> **Instruction**: Rewrite all the lines below as a JSON list of strings, one string for each line, and leave out any blank lines.

> **Records shown**:

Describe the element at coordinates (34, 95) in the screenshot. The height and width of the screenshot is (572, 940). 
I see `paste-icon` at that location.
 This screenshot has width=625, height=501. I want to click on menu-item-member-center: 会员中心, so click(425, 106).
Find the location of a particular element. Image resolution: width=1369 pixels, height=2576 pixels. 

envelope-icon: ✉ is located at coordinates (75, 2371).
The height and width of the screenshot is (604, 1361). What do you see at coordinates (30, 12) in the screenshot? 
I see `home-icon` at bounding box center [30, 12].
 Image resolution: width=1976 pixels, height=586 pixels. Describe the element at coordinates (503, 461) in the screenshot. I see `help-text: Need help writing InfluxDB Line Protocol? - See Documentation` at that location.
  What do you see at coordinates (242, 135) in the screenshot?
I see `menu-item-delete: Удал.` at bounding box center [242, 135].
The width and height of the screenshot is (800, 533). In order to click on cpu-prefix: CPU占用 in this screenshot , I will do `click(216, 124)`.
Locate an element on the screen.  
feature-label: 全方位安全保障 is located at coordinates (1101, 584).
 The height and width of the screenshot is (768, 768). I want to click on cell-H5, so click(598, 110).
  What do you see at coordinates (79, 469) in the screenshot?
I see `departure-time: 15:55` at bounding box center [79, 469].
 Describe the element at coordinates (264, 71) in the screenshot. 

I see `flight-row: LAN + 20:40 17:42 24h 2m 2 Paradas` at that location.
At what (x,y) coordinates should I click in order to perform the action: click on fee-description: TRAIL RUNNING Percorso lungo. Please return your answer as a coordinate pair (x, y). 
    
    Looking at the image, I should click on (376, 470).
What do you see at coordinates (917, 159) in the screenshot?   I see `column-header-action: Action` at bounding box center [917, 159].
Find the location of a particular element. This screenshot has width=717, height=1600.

> **Expected answer**:
[
  "Describe the element at coordinates (34, 95) in the screenshot. The height and width of the screenshot is (572, 940). ",
  "I see `paste-icon` at that location.",
  " This screenshot has width=625, height=501. I want to click on menu-item-member-center: 会员中心, so click(425, 106).",
  "Find the location of a particular element. Image resolution: width=1369 pixels, height=2576 pixels. ",
  "envelope-icon: ✉ is located at coordinates (75, 2371).",
  "The height and width of the screenshot is (604, 1361). What do you see at coordinates (30, 12) in the screenshot? ",
  "I see `home-icon` at bounding box center [30, 12].",
  " Image resolution: width=1976 pixels, height=586 pixels. Describe the element at coordinates (503, 461) in the screenshot. I see `help-text: Need help writing InfluxDB Line Protocol? - See Documentation` at that location.",
  "  What do you see at coordinates (242, 135) in the screenshot?",
  "I see `menu-item-delete: Удал.` at bounding box center [242, 135].",
  "The width and height of the screenshot is (800, 533). In order to click on cpu-prefix: CPU占用 in this screenshot , I will do `click(216, 124)`.",
  "Locate an element on the screen.  ",
  "feature-label: 全方位安全保障 is located at coordinates (1101, 584).",
  " The height and width of the screenshot is (768, 768). I want to click on cell-H5, so click(598, 110).",
  "  What do you see at coordinates (79, 469) in the screenshot?",
  "I see `departure-time: 15:55` at bounding box center [79, 469].",
  " Describe the element at coordinates (264, 71) in the screenshot. ",
  "I see `flight-row: LAN + 20:40 17:42 24h 2m 2 Paradas` at that location.",
  "At what (x,y) coordinates should I click in order to perform the action: click on fee-description: TRAIL RUNNING Percorso lungo. Please return your answer as a coordinate pair (x, y). ",
  "    Looking at the image, I should click on (376, 470).",
  "What do you see at coordinates (917, 159) in the screenshot?   I see `column-header-action: Action` at bounding box center [917, 159].",
  "Find the location of a particular element. This screenshot has width=717, height=1600."
]